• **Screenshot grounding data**
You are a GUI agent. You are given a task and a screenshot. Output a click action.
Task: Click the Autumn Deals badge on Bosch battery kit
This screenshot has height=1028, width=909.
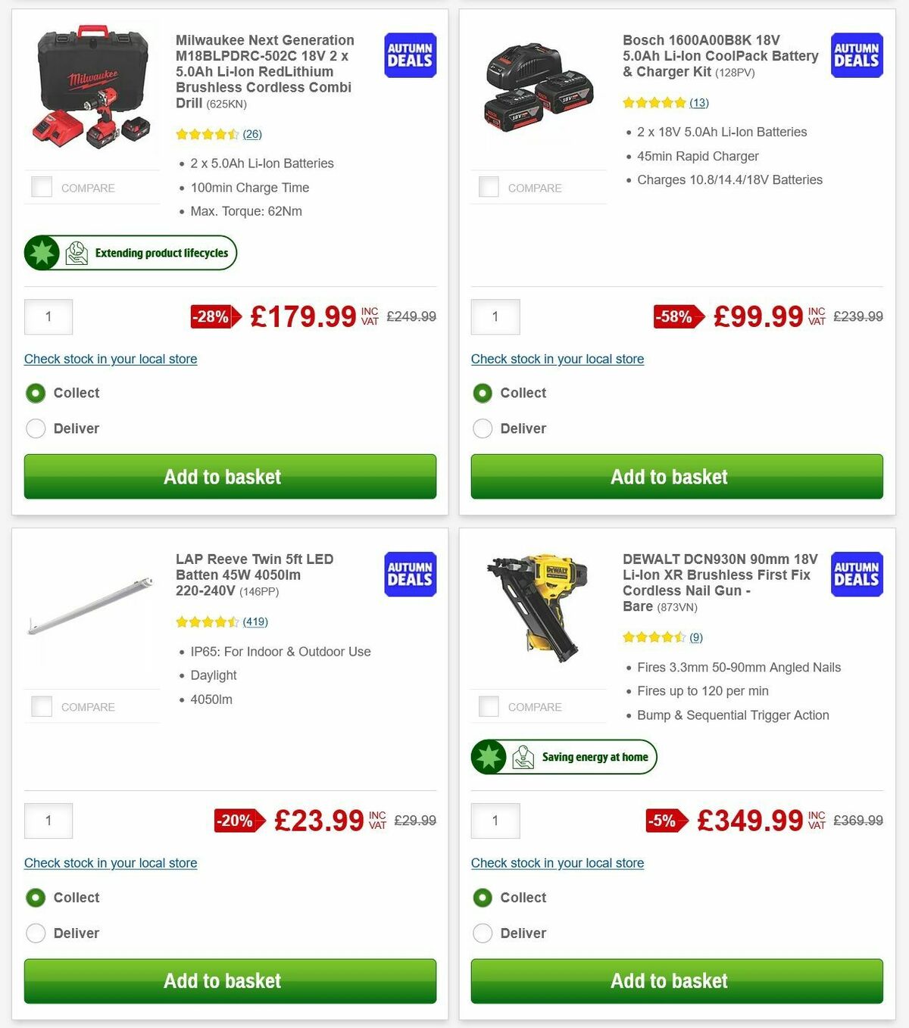tap(856, 55)
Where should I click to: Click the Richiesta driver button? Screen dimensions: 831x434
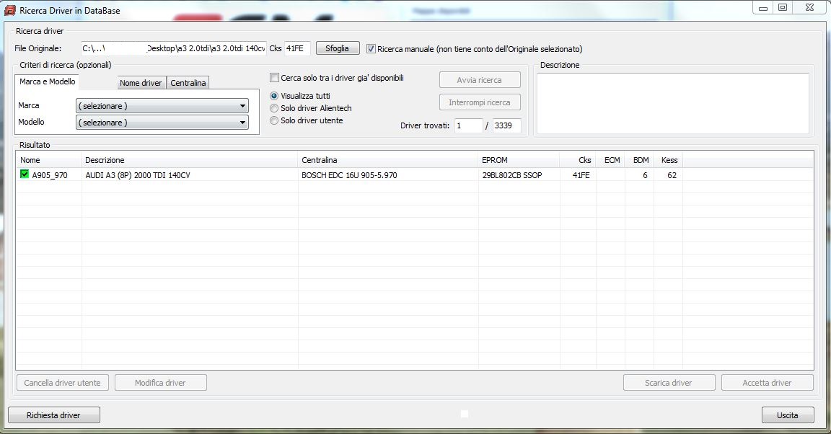[x=53, y=415]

• **Exercise details**
Return every record above exactly as written, but drop the pictures.

• **Task solution**
You are a GUI agent. You are given a task and a screenshot. Output a click action.
Task: Click the Autumn Deals badge on Bosch battery kit
This screenshot has height=1028, width=909.
tap(856, 55)
Where should I click to: Click the Richiesta driver button? Screen dimensions: 831x434
[x=53, y=415]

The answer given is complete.